Optimising a query for matching multiple values on a related table

The question:

I am trying to optimise a query for fetching all game IDs where certain units (Archer, Cavalry, etc.) were present.

I am using the players table, which contains the game_id, and the units table, which contains a player_id foreign key and a unit_type_id foreign key.

The relevant columns for the tables mentioned above are:

table: games

| id | 
|----|
| 1  |

table: players

| id | game_id |
|----|---------|
| 1  | 1       |
| 2  | 1       |
| 3  | 2       |
| 4  | 2       |

table: units

| id  | player_id    | unit_type_id |
|-----|--------------|--------------|
| 1   | 1            | 1            |
| 2   | 1            | 1            |
| 3   | 1            | 1            |
| 4   | 1            | 1            |
| 5   | 1            | 2            |
| 6   | 1            | 2            |
| 7   | 1            | 2            |
| 8   | 1            | 2            |
| 9   | 2            | 3            |
| 10  | 2            | 3            |
| 11  | 2            | 3            |
| 12  | 2            | 3            |

table: unit_types

| id | type              |
|----|-------------------|
| 1  | ARCHER            |
| 2  | BERSERKER         |
| 3  | CAVALRY           |
| 4  | CROSSBOWMAN       |

The query I’m currently using, which works, is:

SELECT
players.game_id AS gameId,
GROUP_CONCAT(DISTINCT units.unit_type_id) AS unitTypes
FROM players
INNER JOIN units
ON players.id = units.player_id
GROUP BY players.game_id
HAVING
FIND_IN_SET('1', unitTypes)
AND
FIND_IN_SET('2', unitTypes)

I programatically generate the FIND_IN_SET statements.

Importantly, I want to return only game IDs that contain all specified unit types. This is why WHERE units.unit_type_id IN (1, 2, 3) won’t work.

I have also tried:

  • HAVING SUM(CASE WHEN units.unit_type_id IN (1, 2) THEN 1 END) = 2; – didn’t work
  • HAVING SUM(units.unit_type_id IN (10, 11)) = 2; – didn’t work
  • Using multiple inner joins, one on each unit type – this was very slow, taking 3 times as long

MySQL version: 5.7.37

DB Fiddle with examples

Is there a better way of doing this to improve performance in terms of speed and resources?

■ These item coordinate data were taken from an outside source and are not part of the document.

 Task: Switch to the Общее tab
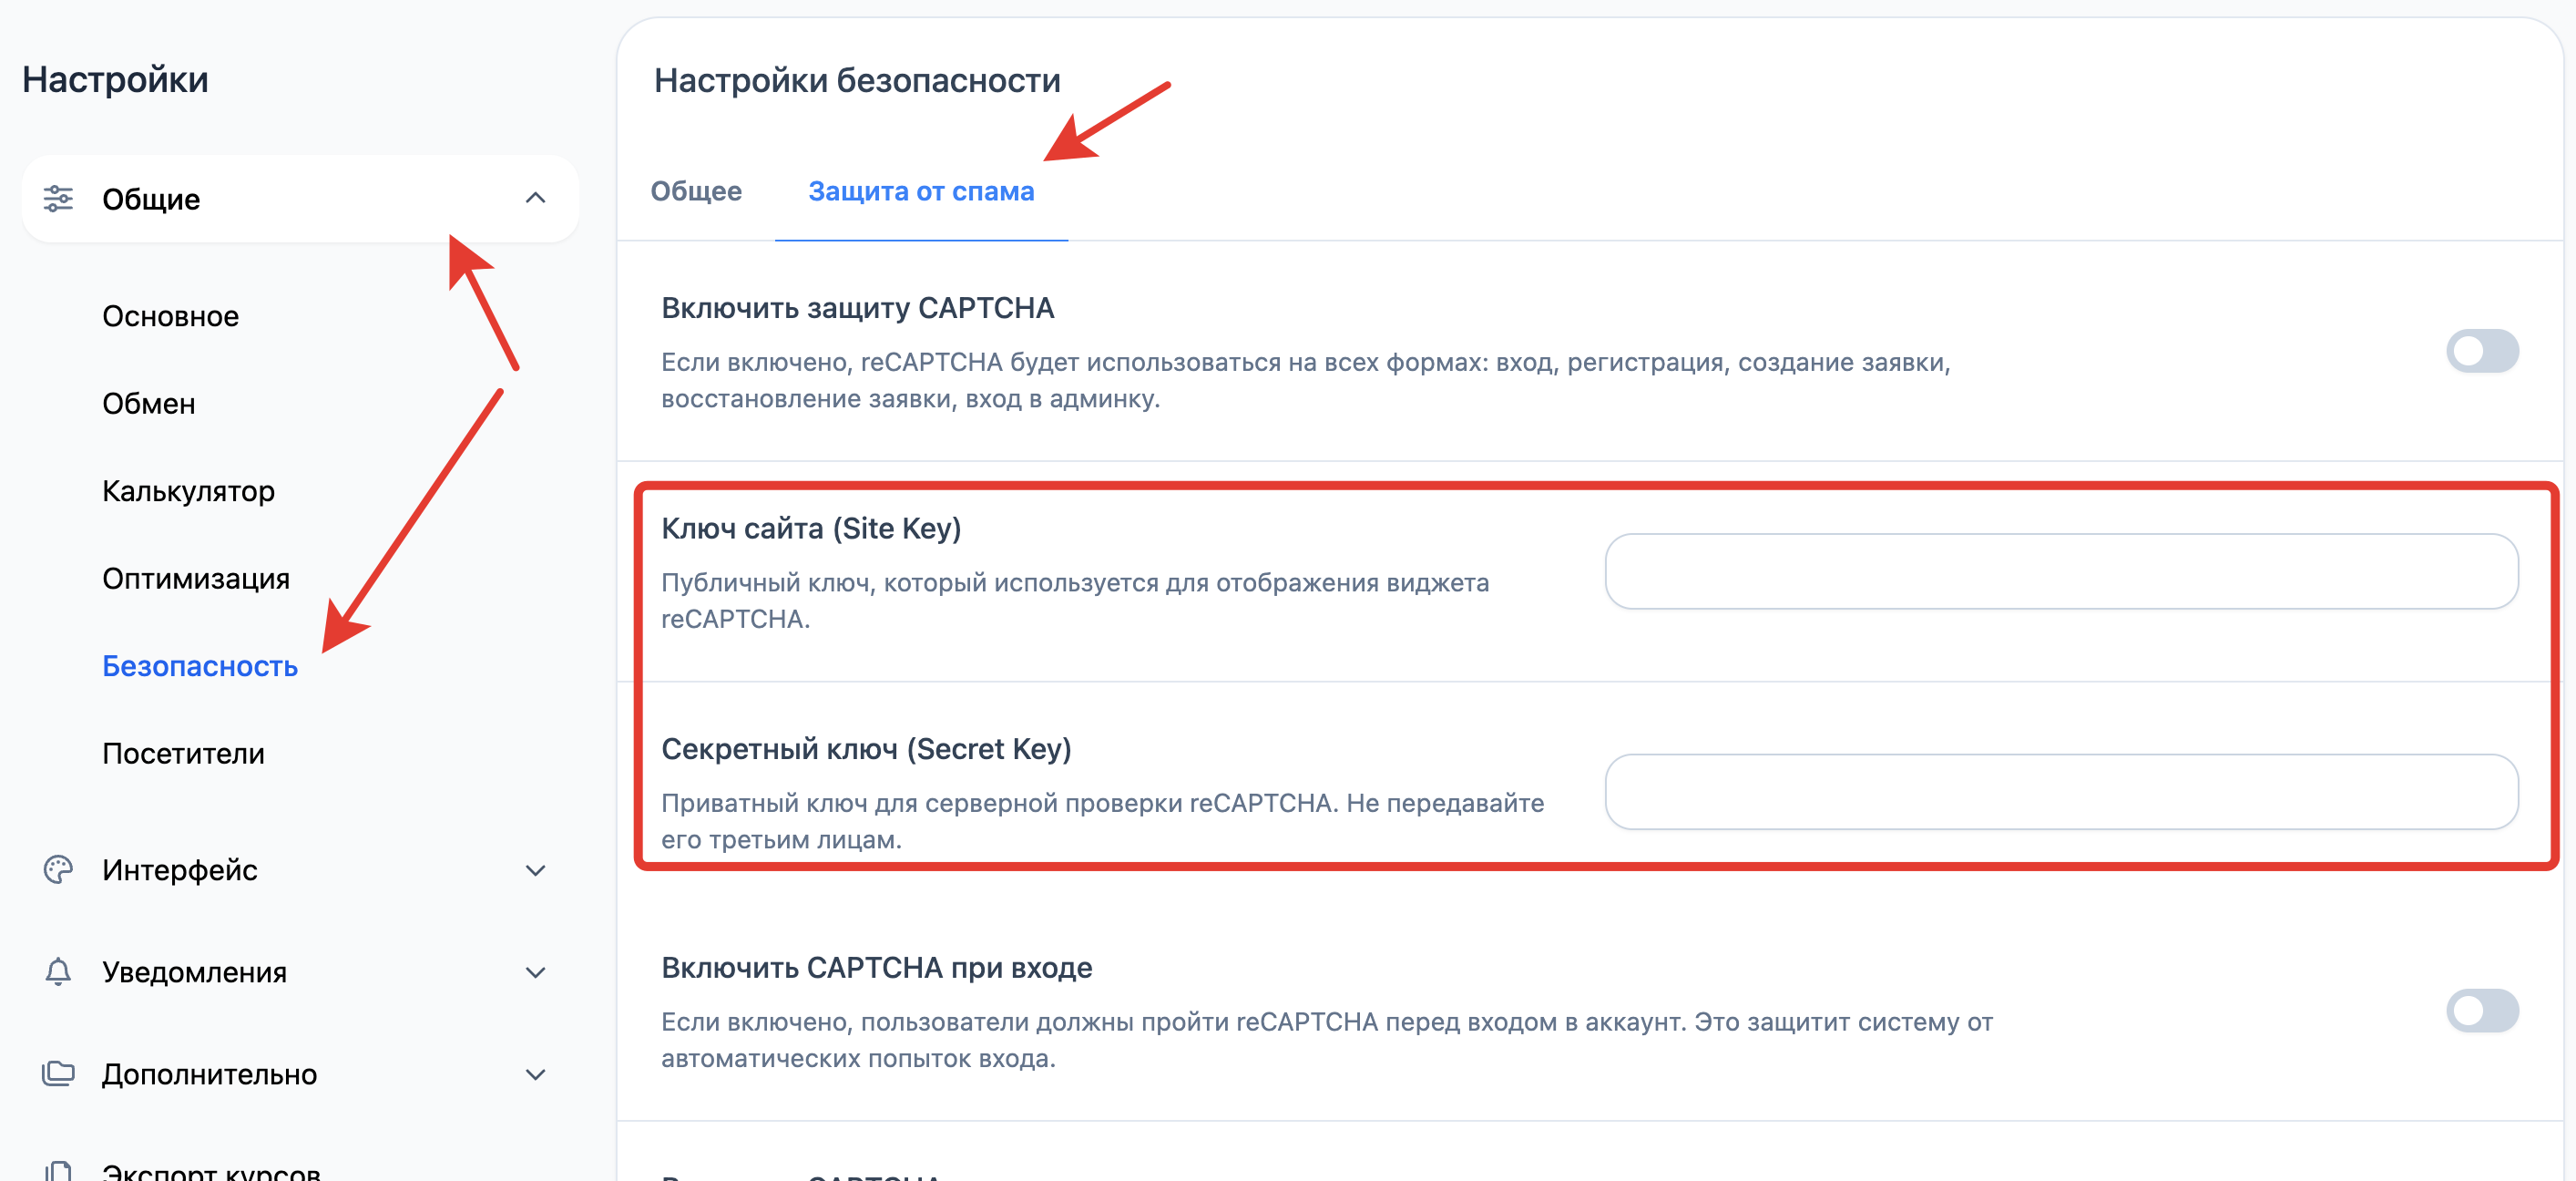click(x=696, y=191)
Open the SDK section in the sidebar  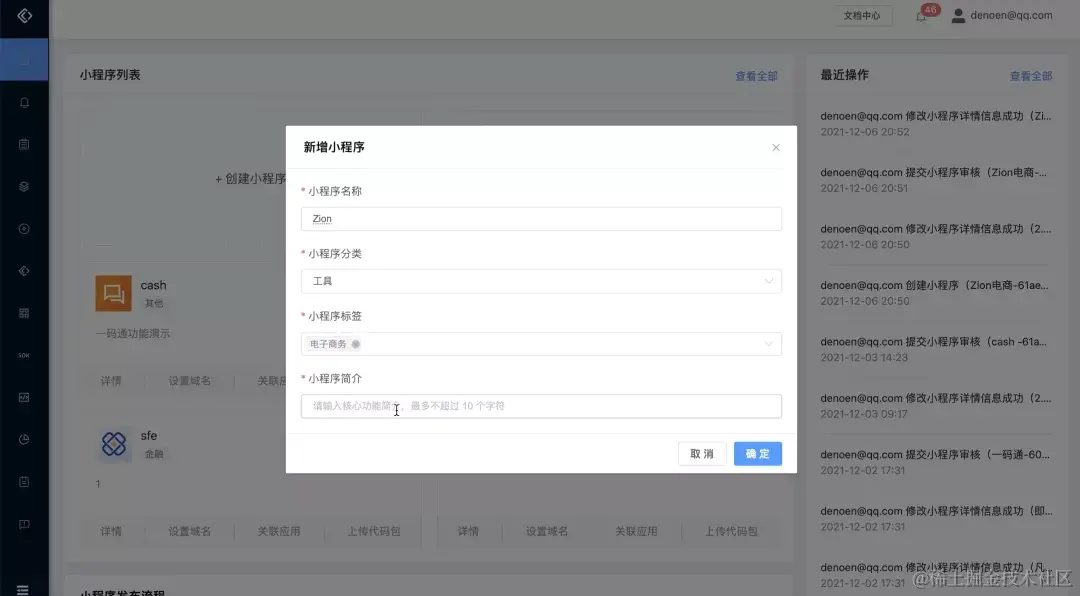[x=22, y=354]
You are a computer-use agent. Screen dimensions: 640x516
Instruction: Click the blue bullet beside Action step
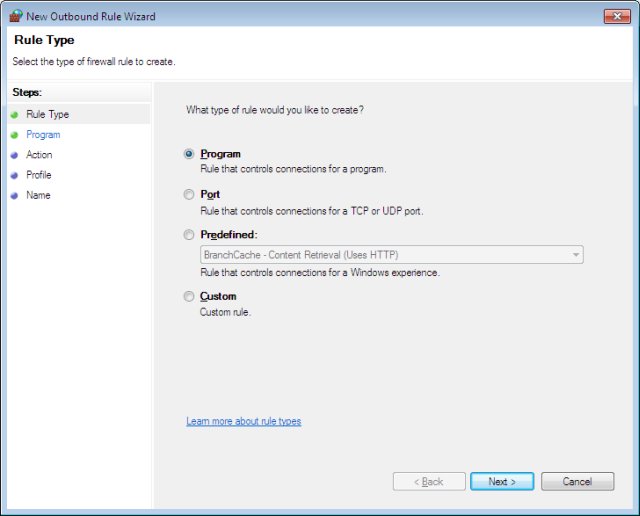pyautogui.click(x=14, y=155)
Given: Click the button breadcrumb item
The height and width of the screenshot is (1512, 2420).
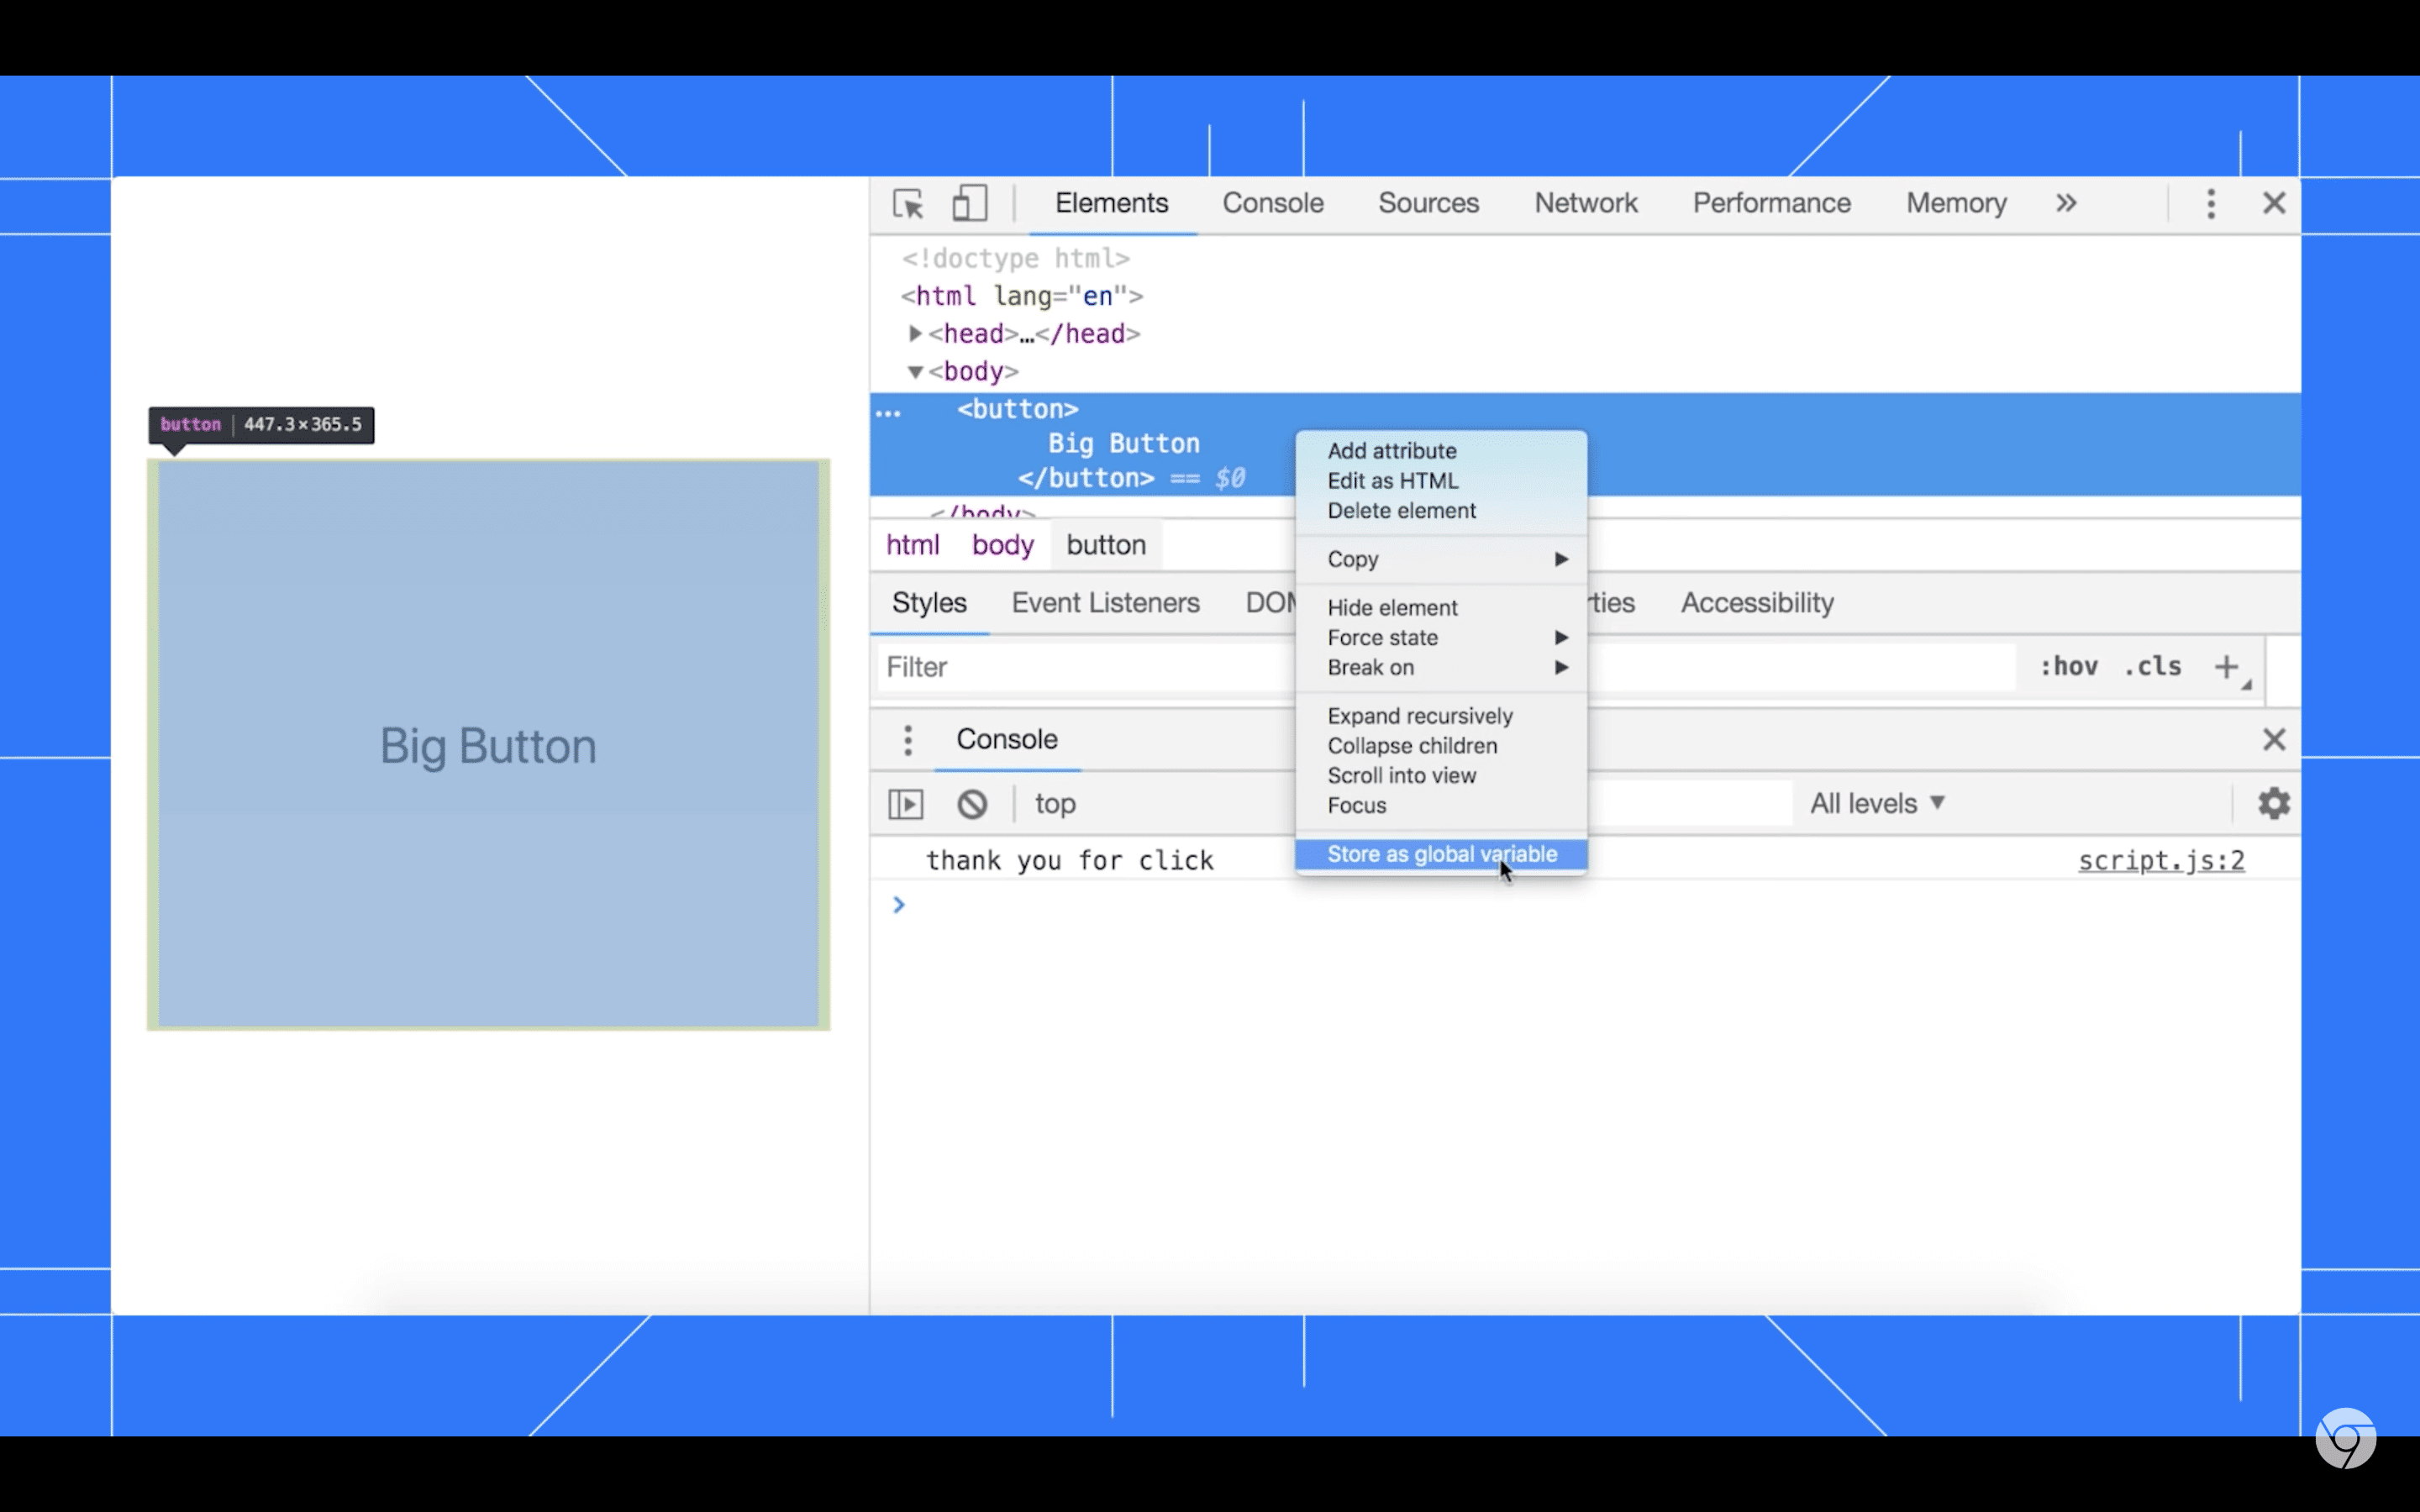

Any suggestions would be appreciated.

Thanks!

The Solutions:

Below are the methods you can try. The first solution is probably the best. Try others if the first one doesn’t work. Senior developers aren’t just copying/pasting – they read the methods carefully & apply them wisely to each case.

Method 1

I hope I understood correctly the question, if not please let me know.

Try:

SELECT p.game_id AS gameId
FROM players p
INNER JOIN units u ON p.id = u.player_id
WHERE u.unit_type_id in (1,2)
GROUP BY p.game_id
HAVING COUNT(DISTINCT u.unit_type_id) =2 ;

Demo

This will return the players.game_id which both have unit_type_id (1,2). If you have three or more u.unit_type_id in you have to change HAVING COUNT(DISTINCT u.unit_type_id) =2 ; to the number of the records in the in condition

Method 2

Not sure whether this solves your problem:

SELECT players.game_id AS gameId
     , GROUP_CONCAT(DISTINCT units.unit_type_id) AS unitTypes
FROM players
JOIN units
    ON players.id = units.player_id
GROUP BY players.game_id
HAVING COUNT(DISTINCT CASE WHEN units.unit_type_id IN (11,16) 
                           THEN units.unit_type_id  
                      END) = 2;

Explanation, the CASE expression maps 11->11, 16->16 and everything else to NULL. By counting DISTINCT we get 2 for those that contain both 11, 16

Your attempt:

HAVING SUM(CASE WHEN units.unit_type_id IN (1, 2) THEN 1 END) = 2;

Won’t work since the bag {1,1,2} contains 3 elements and worse {2,2} contains 2 elements.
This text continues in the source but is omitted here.